The take-up rate for cervical screenings in South Tyneside has fallen for the third consecutive year.
Only 73.7% of the 38,700 women who were due a smear test before the end of March attended an appointment - meaning around 10,200 women missed out on the ‘life-saving’ programme.
Cancer charities have said the “plummeting” attendance rate in England is enormously worrying and a leading councillor in the borough has urged more woman to have the tests.
In South Tyneside, the younger age group were less likely to be up to date with their tests.
Just 73.5% of 25 to 40-year-olds had attended their last appointment before the end of March compared to 74% of 50 to 64-year-olds.

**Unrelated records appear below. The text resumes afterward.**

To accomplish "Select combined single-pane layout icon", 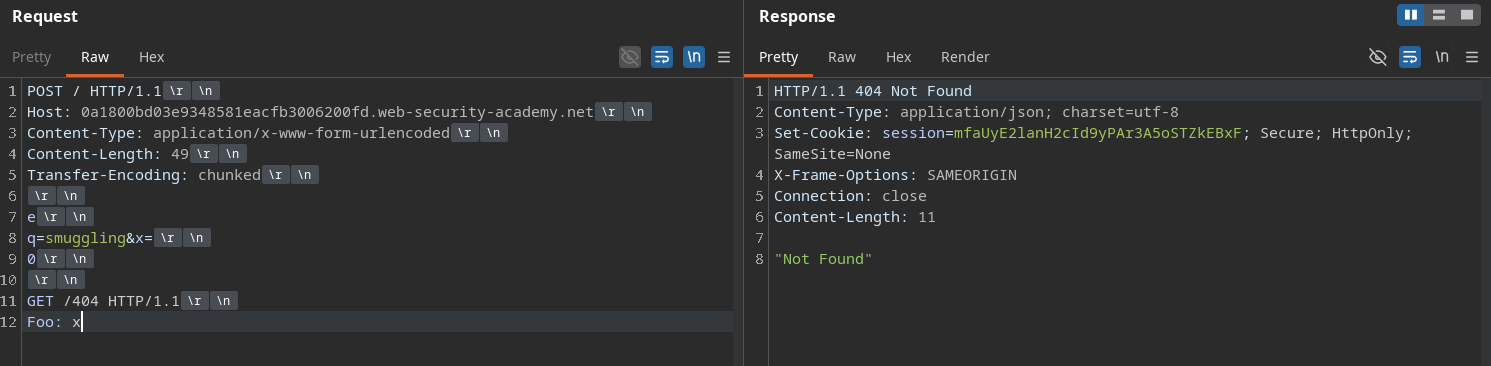I will point(1467,15).
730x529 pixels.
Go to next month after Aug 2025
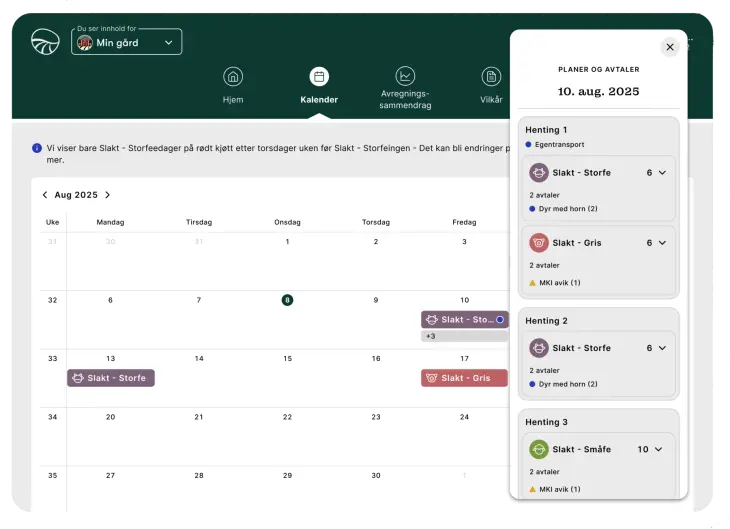pyautogui.click(x=108, y=195)
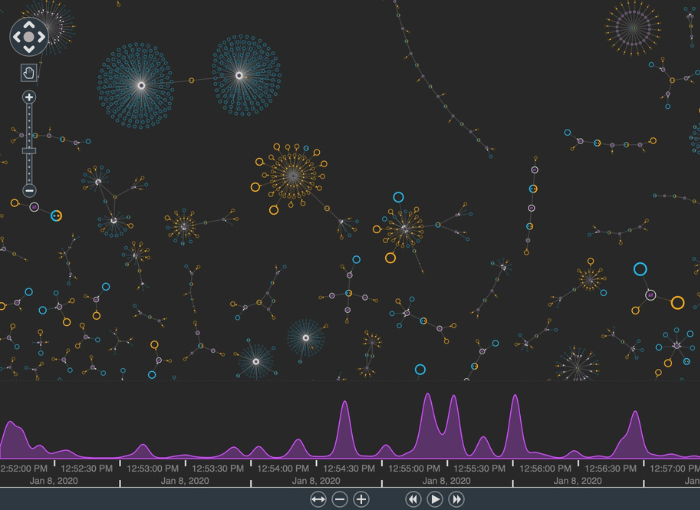
Task: Click the graph zoom slider handle
Action: 29,150
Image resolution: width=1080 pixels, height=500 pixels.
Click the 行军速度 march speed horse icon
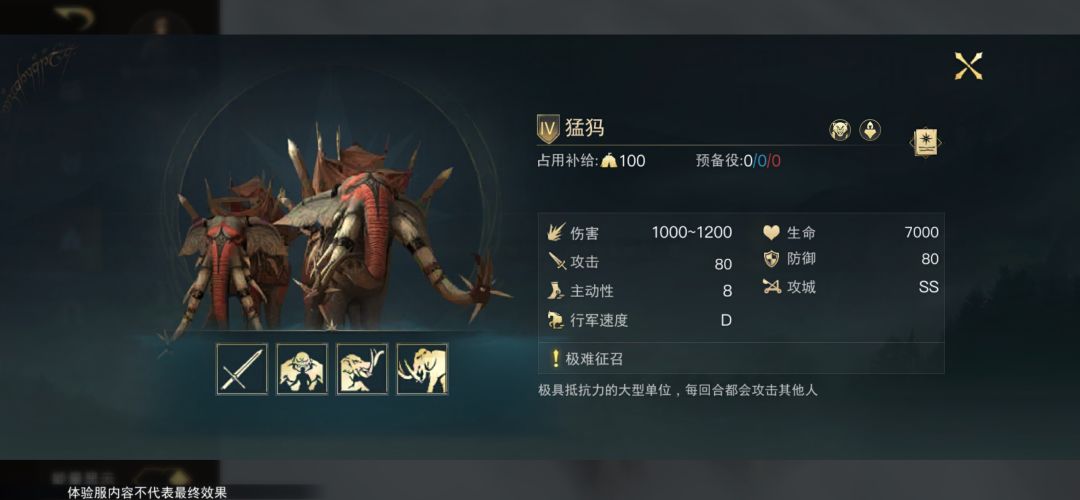tap(556, 320)
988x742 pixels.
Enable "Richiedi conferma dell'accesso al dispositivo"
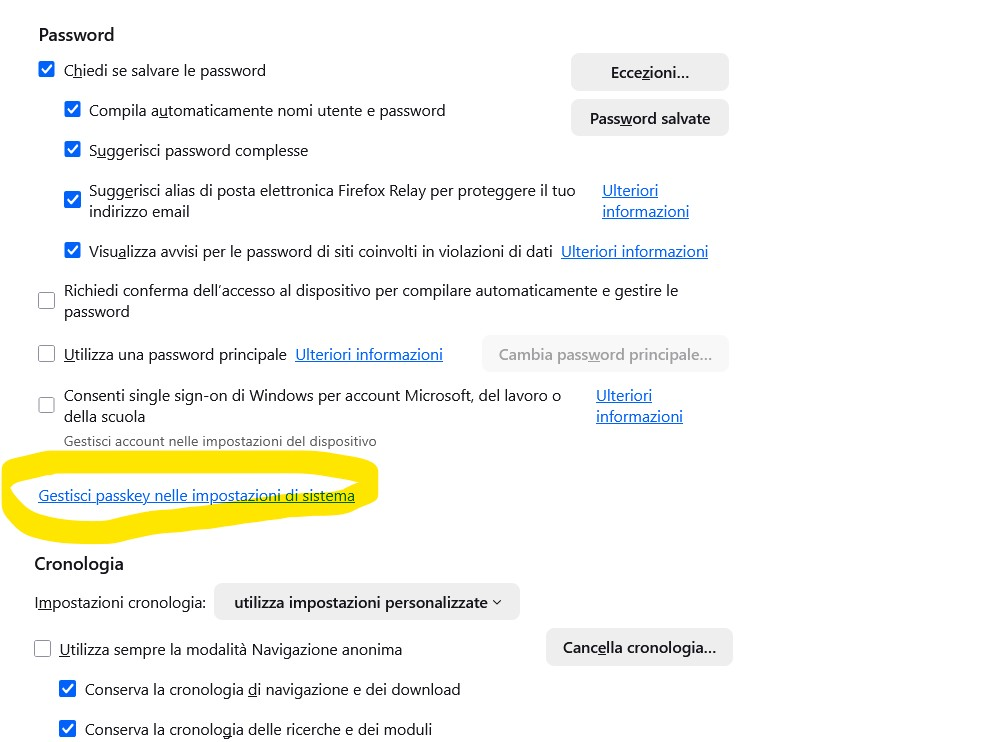click(x=46, y=300)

Coun Tracey Dixon, lead member for independence and wellbeing, said: “These are very worrying statistics, especially as they show it is younger women who are less likely to be up to date with the test.
“Smear tests only take a matter of minutes but it is time that could well save your life.
“The screening plays a crucial role in detecting and preventing the development of cancer so it’s really important to go along and have the test. If you missed your last appointment, call your GP and book yourself in for the test as soon as possible.”
Attendance across England has fallen for the fourth year in a row, reaching 71.4% last year.
Robert Music, chief executive of Jo’s Cervical Cancer Trust, said: “These statistics are highly frustrating and, coupled with rising cervical cancer diagnoses, an enormous worry.
“Women in England are frankly being let down. Many struggle to get screening appointments.
“We cannot sit back and let cervical screening coverage continue to plummet.
Karis Betts, from Cancer Research UK, said there were a number of reasons why some women might not attend their smear test.
She said: “Some women don’t know screening is for people without symptoms and there can also be practical or cultural reasons why they might find it difficult to make an appointment.
“We know screening saves 2,000 lives each year, so we would encourage people to think about taking part when they receive their invitation.”
Professor Anne Mackie, director of screening at Public Health England, which runs the cervical screening programme, said the declining take-up rate was “of real concern”.
She continued: “We know that for some women worries about embarrassment or discomfort can put them off.
“If they are concerned they can ask a GP or practice nurse who can explain what’s involved and help them make a choice about screening.
“We’re supporting the NHS to reach more women by raising awareness about the test, and early next year we’re launching a Be Clear on Cancer campaign focusing on the importance of cervical screening.”